Transsexuals seek political visibility ahead of elections
Pakistan's transgenders want their voices heard
The khwaja saras stood outside the Lahore Press Club wearing heavy make-up and posing lightheartedly for a group of bemused reporters.
Their giggling banter with the press was perhaps the result of habit.
Transsexuals comprise a minute percentage of the population (about a tenth of one percent), and they make their living as they can, most often begging on the street, dancing and singing, or in some cases as sex workers.
But their presence last week at the Press Club had a much more serious aim than their outward levity might have suggested.
As the nation prepares for elections later this year, the khwaja saras (who are also known as hijras) have taken this opportunity to make a plea for political patronage in a Muslim-majority country that sees them ironically as both playthings and monstrosities.
“Our votes can make a difference and help to highlight the difficulties facing our community,” says Aashee Butt, president of the Be-Ghr (Homeless) foundation. “We are not merely born for entertainment.”
Butt’s comments came amid a conference on this year’s elections organized by the Centre for Human Rights Education (CHRE).
The conference aimed to encourage greater participation of religious minorities and other marginalized communities in upcoming elections.
Butt noted, however, that the so-called “third gender” appeared nowhere in election manifestos presented at the conference by political parties and NGO representatives.
They remain politically invisible despite a Supreme Court ruling in 2011 that transsexuals be included as a category in the National Database and Registration Authority, which issues national identity cards.
The apex court’s ruling further gave transsexuals the right to vote, which sparked excitement among the community that has for decades demanded legal protections against the sexual humiliation they say they regularly endured within educational and health institutions.
A few in the transsexual community even announced that they would run for political office as independent candidates after the court ruling, but the excitement quickly passed.
“I was mocked and discouraged after a few television appearances,” said Almas Bobby, who announced that she would contest National Assembly elections against cricketer-turned politician Imran Khan in 2011.
She added that the government’s failure on a variety of social and political issues gave it little ground to dismiss the aspirations of the transsexual community out of hand, many of whom believe they can make substantive contributions to the betterment of society.
“The ruling elite has failed the country on issues like terrorism, energy and inflation.
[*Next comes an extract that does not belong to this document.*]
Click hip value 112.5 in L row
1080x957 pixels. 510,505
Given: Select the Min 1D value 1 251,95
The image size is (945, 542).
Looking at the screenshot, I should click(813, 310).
Our VIP culture and rampant corruption have eaten away our assets,” she said.
Bobby said the transsexual community is much more liberal and secular-minded, which is vital for progress in the country.
“We need someone in the upper house who has been in the streets and who thinks beyond his family, someone who can generate job opportunities for us and convince others to treat us as human beings. A transsexual is the best option for this.”
Transgender advocates say the government has been much more open to even smaller communities than theirs – evidence, they say, of deeply held prejudices.
They point to data from the Election Commission of Pakistan, which lists 687 eunuchs as having registered to vote.
Pakistan has an estimated 80,000 transsexuals, though actual figures are difficult to determine, and advocates say that this constitutes an effective electoral voice for transgender issues.
“Their actual population is even higher. Major political parties can make use of this bank in the election race, where every vote counts,” said Samson Salamat, director of CHRE.
“Political parties should open membership to the transgender community and should also, wherever possible, award party tickets to contest elections or include them on special seats for parliament,” he added.
Pakistan’s transsexuals live largely in the shadows. While advocates say political empowerment is necessary, they add that its effects would be minimal without addressing the underlying hatred and discrimination that remains deeply entrenched in the country’s conservative culture.